The middle and high school teachers began two weeks of training July 9 in a Sill Hall lab. A second group of similar teachers trained July 23-Aug. 4. To learn the "Principles of Engineering" course, the educators were paired off and learned at various stations, including building a vehicle from Legos and sensors; using trigonometry and linear algebra to solve real-world problems; learning force and motion through use of a stress analyzer; and how to create PowerPoint presentations of their experiments.

The teachers will take the concepts they learn from the EMU training and apply the lesson in their own classrooms.

Ed Redies, a CAD teacher with the Jackson Area Career Center, likened the training to what old high school shop teachers adhered to — learning by doing.

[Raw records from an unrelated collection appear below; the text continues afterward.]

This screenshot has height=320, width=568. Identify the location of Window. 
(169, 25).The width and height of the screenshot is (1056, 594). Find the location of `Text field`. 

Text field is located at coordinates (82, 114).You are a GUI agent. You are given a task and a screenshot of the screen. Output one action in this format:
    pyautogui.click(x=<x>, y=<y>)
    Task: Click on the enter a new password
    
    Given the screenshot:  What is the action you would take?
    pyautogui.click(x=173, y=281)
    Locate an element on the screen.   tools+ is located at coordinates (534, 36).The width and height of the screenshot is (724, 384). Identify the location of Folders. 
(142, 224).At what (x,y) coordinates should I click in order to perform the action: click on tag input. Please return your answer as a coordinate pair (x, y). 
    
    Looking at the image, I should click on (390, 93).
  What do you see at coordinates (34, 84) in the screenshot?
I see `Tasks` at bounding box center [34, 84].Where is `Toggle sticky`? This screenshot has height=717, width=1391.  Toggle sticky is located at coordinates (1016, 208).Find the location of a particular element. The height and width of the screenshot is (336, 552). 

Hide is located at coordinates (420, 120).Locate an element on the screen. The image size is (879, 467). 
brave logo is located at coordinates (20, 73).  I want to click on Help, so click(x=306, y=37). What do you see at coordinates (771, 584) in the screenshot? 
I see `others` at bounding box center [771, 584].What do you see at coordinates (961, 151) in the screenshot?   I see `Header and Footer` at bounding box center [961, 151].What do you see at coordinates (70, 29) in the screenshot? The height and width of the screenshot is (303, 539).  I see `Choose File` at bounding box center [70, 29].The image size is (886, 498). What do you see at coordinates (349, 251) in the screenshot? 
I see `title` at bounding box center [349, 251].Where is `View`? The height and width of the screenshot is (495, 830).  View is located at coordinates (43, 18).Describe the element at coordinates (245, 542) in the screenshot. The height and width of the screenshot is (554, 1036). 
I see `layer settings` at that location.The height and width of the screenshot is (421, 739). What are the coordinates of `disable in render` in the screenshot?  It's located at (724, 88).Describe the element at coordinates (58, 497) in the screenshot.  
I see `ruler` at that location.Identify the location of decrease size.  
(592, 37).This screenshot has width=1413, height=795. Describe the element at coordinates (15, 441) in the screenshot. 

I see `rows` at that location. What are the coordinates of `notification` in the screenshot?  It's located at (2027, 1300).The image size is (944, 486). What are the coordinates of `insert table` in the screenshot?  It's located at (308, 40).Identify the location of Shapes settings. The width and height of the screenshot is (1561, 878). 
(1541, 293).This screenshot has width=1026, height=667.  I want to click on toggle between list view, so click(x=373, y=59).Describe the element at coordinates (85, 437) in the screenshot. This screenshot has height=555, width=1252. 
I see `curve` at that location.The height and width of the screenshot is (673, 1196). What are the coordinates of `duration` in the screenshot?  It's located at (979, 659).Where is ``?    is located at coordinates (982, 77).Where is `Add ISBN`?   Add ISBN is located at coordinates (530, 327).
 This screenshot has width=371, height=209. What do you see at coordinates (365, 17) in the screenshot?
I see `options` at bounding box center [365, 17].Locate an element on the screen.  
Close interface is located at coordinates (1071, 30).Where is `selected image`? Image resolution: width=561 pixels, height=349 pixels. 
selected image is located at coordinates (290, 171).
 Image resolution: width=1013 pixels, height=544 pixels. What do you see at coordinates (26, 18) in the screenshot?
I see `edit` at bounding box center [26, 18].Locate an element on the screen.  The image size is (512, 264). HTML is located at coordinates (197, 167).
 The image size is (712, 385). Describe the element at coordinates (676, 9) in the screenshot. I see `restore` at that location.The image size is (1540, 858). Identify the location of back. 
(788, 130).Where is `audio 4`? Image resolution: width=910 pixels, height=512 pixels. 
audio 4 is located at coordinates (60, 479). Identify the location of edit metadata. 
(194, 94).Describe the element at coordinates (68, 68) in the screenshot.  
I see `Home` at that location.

"For hundreds of years, there were apprenticeships, where you'd learn from someone. They showed you and you passed it on to someone else," said Redies, who said the career center receives students from 20 feeder schools in Jackson County. "This is something industrial folks have known forever. Education is just now coming around to that approach, and now in technology."

Eastern Michigan's start-up costs are projected at $250,000 for the first three years of the PLTW project, Cardon said. To date, EMU has received a $36,000 equipment grant from the Convergence Education Foundation; $17,500 from the College of Technology for faculty PLTW training; $10,000 from the Ed Redies Foundation; and an as-yet undetermined portion of a $5 million Workforce Innovation in Regional Economic Development (WIRED) grant awarded to Detroit, he said. After three years, it is hoped the project will become self-sufficient through teacher in-service training, high school student tuition, and state and federal grants.

"We want these teachers empowered and the kids they teach to be empowered," Tessmer said.